- **Directions for this task**: In the material below, find each line with the string "named" and copy it.
Information provided Block Start
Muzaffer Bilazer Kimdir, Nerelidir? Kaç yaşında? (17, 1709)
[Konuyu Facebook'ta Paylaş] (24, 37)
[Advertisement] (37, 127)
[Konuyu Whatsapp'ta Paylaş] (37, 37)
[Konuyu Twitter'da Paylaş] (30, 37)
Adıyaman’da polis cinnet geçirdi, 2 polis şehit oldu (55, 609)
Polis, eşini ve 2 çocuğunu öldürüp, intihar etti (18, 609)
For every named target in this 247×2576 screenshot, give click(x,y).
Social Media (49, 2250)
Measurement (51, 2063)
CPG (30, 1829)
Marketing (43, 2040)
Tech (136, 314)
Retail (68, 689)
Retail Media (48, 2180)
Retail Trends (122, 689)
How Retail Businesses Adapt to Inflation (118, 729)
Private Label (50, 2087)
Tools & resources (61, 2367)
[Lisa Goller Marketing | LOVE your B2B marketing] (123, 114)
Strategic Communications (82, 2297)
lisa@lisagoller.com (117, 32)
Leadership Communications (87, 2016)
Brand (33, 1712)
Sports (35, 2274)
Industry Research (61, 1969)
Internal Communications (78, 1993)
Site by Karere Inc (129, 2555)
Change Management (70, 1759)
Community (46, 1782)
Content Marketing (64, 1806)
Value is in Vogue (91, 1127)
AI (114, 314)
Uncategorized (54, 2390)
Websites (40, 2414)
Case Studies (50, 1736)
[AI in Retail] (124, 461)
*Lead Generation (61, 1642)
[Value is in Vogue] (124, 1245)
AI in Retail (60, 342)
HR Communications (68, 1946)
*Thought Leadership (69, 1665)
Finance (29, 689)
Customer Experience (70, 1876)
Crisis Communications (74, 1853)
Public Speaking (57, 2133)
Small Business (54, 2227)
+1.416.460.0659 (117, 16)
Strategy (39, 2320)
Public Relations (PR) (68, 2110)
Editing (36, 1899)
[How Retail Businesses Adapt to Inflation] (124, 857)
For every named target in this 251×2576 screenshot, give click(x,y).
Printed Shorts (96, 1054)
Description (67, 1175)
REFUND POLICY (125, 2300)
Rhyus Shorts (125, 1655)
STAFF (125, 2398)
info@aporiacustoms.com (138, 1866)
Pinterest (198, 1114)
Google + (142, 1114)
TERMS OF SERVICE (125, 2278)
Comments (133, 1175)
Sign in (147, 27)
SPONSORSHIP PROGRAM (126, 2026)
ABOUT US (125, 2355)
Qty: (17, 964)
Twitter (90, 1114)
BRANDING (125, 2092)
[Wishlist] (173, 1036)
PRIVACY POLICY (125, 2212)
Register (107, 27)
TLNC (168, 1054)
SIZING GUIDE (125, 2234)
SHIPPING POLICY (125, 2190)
Information provided Block End
- **Exercise answer**:
For every named target in this 247×2576 screenshot, give click(x,y).
For every named target in this 251×2576 screenshot, give click(x,y).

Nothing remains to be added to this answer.